Last week, the Seattle City Council couldn’t muster the votes to pass an emergency ordinance to keep design review moving during the pandemic era, coming up a vote shy. Yesterday that vote flipped and it passed. Councilmember Tammy Morales provided the decisive seventh vote needed to pass the emergency ordinance–as Councilmembers Alex Pedersen and Lisa Herbold continued to hold out against the measure.
The emergency ordinance will alleviate a logjam caused by the cancellation of design review meetings over the past two months. In the short-term, those projects will move into administrative design review carried out by staff at the Seattle Department of Construction and Inspections (SDCI). In the medium-term, design approval will revert to the volunteer design review boards once a system is set up for holding online meetings and taking public input remotely. That must happen within six months or else the special administrative path will disappear.
The exception is affordable housing projects, which will remain under SDCI’s purview and on an expedited track. Supporters pointed how the COVID-19 triggered recession makes the need for affordable housing more dire and delaying delivery of that housing would worsen the suffering from the recession.
Councilmembers unanimously passed a Morales amendment that treated differently the International Special Review District (ISRD) in the Chinatown-International District–where Morales said planned projects are overwhelmingly hotels and market-rate condos rather than affordable housing. Under revised language, the ISRD can meet electronically, although approvals are postponed until robust public input can resume.
Though she supported the final bill with her amendment included, Councilmember Morales said she remained conflicted on the ordinance, reiterating her belief that it conflated issues of participation and affordable housing. She portrayed development as at odds with communities facing displacement pressure in her district, which stretches from the Chinatown to Rainier Beach
“I was elected to stop displacement,” Morales said. “Making the development process easier is rarely a benefit to the communities I represent. The trade-off is that what is seen as efficient for government or for developers often means inequity in my community.”

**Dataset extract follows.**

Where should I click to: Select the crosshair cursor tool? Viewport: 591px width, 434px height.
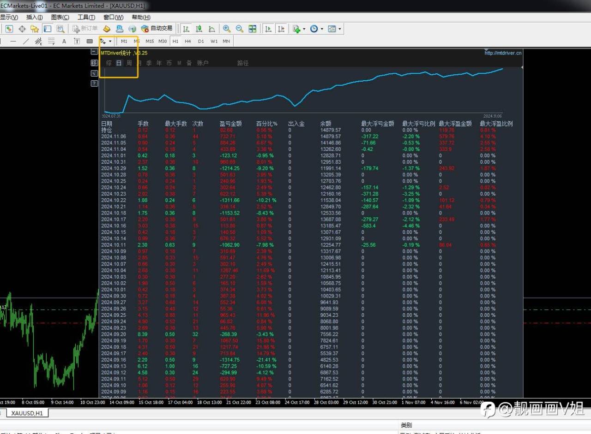[x=22, y=29]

Morales added her vote would be the “first and last concession in the name of easing process or relieving administrative burdens, especially if it means accelerating disaster gentrification.” Slowing down the process can ensure her community is heard, she argued, but “don’t mistake that for naivete or confusion. It’s about ensuring those voices have access to power.”
Councilmember Andrew Lewis’s vote also seemed to come with some reservations after he offered a last-minute amendment to block projects participating in the Living Building pilot program from availing themselves of administrative design review.
“The buildings that going forward under the pilot program are of a particular size and bulk that design review is more important than for similarly situated projects that are not part of the Living Building pilot program,” Lewis said. “Given the status of the three projects this would address, all of which are midstream through the established in-person design review process, that it would be warranted for these projects to continue on in that path and go back to the design review boards, be they in person or virtual, to get the final go ahead to proceed to the Master Use Permit.”